> **What to do**
Rewrite the stretch from the line containing "The image size is (934, 928)." through the line containing "Action: coord(861,297)", swapping "bat crest" for "club badge" and leaving everything else unchanged.

> **Dataset content**
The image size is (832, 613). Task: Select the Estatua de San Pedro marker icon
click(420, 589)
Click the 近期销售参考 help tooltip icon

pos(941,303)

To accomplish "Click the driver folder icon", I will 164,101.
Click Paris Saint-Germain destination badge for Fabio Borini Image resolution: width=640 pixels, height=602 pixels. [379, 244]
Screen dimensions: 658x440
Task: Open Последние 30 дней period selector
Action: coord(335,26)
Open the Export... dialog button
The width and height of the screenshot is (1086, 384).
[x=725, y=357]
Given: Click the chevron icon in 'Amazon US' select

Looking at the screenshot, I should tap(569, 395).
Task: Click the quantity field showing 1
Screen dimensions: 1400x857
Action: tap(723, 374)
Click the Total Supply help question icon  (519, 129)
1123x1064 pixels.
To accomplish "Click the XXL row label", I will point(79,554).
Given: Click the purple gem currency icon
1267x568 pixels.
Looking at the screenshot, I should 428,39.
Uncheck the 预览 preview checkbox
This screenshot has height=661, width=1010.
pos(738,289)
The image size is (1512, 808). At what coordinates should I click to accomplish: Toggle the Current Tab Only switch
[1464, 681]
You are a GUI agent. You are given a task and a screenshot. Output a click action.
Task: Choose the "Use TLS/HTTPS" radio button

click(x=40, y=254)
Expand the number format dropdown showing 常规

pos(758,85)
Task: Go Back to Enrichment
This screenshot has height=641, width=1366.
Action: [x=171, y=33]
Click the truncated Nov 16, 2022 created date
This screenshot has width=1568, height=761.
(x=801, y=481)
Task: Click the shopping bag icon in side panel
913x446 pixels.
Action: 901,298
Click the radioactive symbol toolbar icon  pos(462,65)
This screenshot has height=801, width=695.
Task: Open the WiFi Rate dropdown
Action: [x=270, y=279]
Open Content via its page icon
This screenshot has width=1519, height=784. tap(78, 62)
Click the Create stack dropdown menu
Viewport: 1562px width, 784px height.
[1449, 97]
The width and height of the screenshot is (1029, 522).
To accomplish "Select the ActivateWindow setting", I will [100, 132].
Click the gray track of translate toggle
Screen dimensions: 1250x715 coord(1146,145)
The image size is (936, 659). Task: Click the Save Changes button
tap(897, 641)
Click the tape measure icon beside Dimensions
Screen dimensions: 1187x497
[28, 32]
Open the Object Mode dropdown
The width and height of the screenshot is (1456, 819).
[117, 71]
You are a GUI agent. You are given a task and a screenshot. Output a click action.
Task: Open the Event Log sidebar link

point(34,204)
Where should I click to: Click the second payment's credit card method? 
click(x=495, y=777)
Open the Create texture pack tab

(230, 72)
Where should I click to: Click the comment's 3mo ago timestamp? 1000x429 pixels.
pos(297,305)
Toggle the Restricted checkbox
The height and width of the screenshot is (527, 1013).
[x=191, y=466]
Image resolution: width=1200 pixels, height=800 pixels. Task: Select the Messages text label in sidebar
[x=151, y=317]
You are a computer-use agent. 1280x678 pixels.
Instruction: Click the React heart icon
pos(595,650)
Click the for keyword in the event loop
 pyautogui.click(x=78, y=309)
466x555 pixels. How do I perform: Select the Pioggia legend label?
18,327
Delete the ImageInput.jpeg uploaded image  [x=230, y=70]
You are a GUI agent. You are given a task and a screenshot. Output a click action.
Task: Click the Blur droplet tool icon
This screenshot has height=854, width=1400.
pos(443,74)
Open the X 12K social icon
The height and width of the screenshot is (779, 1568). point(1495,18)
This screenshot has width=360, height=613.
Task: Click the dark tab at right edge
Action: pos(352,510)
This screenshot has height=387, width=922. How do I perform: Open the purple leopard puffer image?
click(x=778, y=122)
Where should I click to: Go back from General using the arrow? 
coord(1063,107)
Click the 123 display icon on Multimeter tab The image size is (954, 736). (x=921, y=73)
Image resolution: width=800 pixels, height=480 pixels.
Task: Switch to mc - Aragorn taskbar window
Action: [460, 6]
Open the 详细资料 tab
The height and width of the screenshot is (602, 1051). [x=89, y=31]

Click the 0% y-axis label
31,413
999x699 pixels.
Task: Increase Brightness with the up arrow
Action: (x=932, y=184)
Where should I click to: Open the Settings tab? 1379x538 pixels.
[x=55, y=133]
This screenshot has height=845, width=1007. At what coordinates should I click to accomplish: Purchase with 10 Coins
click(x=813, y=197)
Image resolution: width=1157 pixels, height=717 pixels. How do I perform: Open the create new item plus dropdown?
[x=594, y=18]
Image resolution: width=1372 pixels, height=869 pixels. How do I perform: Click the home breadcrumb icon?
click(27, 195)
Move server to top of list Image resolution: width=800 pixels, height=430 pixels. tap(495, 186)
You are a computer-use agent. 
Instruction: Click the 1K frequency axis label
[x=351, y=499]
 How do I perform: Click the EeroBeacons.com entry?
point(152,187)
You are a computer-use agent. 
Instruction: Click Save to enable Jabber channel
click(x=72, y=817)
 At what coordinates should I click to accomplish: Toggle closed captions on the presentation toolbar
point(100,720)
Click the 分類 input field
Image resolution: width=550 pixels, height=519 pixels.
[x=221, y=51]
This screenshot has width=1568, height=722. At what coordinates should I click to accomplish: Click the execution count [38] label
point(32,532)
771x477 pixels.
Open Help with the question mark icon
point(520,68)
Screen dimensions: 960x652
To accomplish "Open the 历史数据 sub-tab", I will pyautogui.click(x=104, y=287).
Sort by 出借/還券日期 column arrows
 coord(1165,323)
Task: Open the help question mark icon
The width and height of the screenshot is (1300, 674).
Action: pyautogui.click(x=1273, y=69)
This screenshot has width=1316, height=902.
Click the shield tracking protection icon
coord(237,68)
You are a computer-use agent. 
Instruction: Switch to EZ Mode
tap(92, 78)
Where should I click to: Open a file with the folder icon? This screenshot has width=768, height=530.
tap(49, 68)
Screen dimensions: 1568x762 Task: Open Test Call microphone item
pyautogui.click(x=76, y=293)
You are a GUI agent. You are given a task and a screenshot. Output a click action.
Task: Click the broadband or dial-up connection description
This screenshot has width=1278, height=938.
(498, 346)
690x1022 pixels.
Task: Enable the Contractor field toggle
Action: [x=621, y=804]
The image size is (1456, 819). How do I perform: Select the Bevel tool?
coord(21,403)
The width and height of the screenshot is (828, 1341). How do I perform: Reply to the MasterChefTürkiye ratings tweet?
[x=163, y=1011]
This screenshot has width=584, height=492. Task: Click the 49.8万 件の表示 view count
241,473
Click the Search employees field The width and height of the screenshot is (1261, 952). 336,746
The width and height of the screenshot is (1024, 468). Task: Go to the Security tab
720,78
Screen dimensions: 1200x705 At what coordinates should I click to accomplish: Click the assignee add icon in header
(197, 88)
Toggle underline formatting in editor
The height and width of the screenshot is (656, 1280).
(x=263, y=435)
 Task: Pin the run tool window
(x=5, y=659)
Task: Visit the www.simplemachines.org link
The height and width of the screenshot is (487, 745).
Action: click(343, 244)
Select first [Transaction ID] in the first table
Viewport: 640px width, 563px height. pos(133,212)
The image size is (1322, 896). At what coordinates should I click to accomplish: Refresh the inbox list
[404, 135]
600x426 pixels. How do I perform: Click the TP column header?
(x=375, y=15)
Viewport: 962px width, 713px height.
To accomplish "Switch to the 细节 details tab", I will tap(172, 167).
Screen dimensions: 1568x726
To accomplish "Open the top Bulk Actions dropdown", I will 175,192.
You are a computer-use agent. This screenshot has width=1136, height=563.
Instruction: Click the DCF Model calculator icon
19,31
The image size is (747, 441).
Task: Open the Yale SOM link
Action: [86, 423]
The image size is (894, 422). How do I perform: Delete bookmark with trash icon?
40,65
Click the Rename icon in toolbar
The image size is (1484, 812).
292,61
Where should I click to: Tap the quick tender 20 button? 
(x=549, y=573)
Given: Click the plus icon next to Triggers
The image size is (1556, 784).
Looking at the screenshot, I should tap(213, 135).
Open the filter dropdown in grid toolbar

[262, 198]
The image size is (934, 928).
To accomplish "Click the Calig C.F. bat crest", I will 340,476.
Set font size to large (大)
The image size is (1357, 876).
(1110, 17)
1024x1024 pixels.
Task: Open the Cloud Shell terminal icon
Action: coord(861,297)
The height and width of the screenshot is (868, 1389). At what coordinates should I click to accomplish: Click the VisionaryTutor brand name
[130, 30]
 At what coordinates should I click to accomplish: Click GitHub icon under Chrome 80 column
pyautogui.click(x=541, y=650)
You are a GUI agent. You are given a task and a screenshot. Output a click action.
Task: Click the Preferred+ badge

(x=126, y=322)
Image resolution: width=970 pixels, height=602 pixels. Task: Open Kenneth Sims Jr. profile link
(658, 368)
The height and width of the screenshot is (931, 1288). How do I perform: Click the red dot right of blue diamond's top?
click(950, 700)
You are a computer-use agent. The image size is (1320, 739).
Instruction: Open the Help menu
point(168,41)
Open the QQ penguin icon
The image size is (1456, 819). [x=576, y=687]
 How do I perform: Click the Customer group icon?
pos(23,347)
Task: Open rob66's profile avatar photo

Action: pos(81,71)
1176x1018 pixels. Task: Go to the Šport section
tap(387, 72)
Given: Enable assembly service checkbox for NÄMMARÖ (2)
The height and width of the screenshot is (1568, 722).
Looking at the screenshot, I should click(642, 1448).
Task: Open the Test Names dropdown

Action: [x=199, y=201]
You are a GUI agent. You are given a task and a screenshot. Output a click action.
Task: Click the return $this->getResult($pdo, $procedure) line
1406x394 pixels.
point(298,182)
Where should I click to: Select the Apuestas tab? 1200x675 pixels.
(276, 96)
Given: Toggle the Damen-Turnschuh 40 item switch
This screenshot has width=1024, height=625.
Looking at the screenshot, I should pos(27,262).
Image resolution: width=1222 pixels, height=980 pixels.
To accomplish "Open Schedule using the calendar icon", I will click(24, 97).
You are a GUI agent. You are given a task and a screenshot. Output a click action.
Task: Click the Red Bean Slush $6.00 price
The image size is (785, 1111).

> **Exercise solution**
The image size is (934, 928).
To accomplish "Click the Calig C.F. club badge", I will 340,476.
Set font size to large (大)
The image size is (1357, 876).
(1110, 17)
1024x1024 pixels.
Task: Open the Cloud Shell terminal icon
Action: coord(861,297)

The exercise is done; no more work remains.